In December 2017, it was Perry who had the confidence to predict “the sky is the limit” for women’s cricket and that the national side was ready to make the turnstiles swing at the major grounds. How right she was. Cricket Australia has backed the Twenty20 women’s World Cup well, drawing a legion of new fans to the sport. With or without face masks and hand sanitiser, more than 75,000 have bought tickets for the MCG. We hope it’s a sellout, beating the world-record crowd for a women’s event, which sits at 90,185 for the World Cup soccer final in Los Angeles in 1999.

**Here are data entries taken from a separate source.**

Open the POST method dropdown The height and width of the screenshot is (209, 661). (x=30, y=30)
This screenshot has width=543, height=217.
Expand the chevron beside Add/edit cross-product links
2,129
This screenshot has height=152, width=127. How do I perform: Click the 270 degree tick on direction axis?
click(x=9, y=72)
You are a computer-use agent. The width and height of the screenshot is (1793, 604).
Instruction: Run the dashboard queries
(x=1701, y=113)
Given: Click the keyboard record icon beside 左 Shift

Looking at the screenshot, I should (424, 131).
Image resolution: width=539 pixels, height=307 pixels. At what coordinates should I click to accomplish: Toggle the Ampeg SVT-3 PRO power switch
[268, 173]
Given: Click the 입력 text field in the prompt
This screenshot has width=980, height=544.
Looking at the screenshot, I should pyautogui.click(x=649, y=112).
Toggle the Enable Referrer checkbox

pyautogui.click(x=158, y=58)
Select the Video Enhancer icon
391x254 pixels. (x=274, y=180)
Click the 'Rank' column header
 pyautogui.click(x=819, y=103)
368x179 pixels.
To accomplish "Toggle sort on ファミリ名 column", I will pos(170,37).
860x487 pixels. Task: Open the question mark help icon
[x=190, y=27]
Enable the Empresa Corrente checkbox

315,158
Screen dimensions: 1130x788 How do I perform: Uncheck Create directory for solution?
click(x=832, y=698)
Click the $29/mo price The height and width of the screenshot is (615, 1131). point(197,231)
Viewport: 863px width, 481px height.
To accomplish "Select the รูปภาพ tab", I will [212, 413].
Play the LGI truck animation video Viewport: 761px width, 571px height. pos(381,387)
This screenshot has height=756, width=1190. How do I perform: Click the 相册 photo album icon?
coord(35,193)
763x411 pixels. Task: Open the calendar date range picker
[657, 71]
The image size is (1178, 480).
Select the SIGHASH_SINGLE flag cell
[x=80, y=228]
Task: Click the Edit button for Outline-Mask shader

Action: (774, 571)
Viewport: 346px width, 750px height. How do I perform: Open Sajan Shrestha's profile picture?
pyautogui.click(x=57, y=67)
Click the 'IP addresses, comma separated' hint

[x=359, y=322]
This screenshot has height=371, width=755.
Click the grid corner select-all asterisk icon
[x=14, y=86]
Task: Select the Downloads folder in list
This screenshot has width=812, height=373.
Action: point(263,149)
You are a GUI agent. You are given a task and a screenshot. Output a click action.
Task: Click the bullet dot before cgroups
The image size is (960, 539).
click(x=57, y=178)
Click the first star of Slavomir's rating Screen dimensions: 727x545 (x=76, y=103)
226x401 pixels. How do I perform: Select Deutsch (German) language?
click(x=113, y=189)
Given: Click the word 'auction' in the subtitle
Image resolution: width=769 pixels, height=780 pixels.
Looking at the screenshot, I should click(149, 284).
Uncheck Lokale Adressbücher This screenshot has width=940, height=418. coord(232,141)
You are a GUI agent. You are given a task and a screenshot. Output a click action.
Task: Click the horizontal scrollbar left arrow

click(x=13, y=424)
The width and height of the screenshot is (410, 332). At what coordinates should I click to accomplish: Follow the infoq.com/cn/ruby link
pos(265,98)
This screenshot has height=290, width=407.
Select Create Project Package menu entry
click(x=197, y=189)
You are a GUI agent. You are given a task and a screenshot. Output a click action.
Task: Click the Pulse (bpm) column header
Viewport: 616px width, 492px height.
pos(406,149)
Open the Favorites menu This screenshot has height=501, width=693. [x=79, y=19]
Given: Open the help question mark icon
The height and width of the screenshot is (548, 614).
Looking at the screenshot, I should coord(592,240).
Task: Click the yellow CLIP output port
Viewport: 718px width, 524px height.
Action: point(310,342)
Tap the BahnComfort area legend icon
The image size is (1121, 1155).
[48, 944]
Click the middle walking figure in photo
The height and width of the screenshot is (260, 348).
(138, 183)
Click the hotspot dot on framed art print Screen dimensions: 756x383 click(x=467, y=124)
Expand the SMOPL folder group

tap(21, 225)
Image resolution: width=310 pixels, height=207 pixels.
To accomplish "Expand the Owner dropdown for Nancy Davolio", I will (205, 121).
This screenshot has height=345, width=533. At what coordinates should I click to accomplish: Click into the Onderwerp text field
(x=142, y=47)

Women have played cricket in Australia since the 1890s, when the dress code was ankle-length white skirts and straw hats. The interest in Sunday’s final on International Women’s Day is emblematic of the significant progress of women in Australia and around the world in diverse fields in recent years. The positive effects have filtered across society, benefiting women and men, and improving equality of opportunities for the young. At its best, International Women’s Day is not about ideology, feminist theory or affirmative action at the expense of men. It is about marking achievement and looking to the future.
On Saturday, The Weekend Australian’s Women in Education supplement examines the case in favour of single-sex schools, encouraging female leadership from a young age, opportunities in science and technology, mature students, and the importance of lifelong learning. In The Weekend Australian Magazine, Christine Armstrong explores why the promise of flexible working hours has not delivered for time-poor parents. And Sandra Sully looks at the state of play for women across Australian society. As one of her interviewees, plastic and reconstructive surgeon Neela Janakiramanan, said, powerful women need to listen to men with relative disadvantage and powerful men need to listen to women. Society’s ground rules should be clear, she said: do not assault, harass, bully, rape or discriminate against people. That was not “political correctness” but making people feel comfortable.
It’s a good message for International Women’s Day. And to mark the occasion, we wish the women in green and gold big scores, good catches and the very best of luck in the final.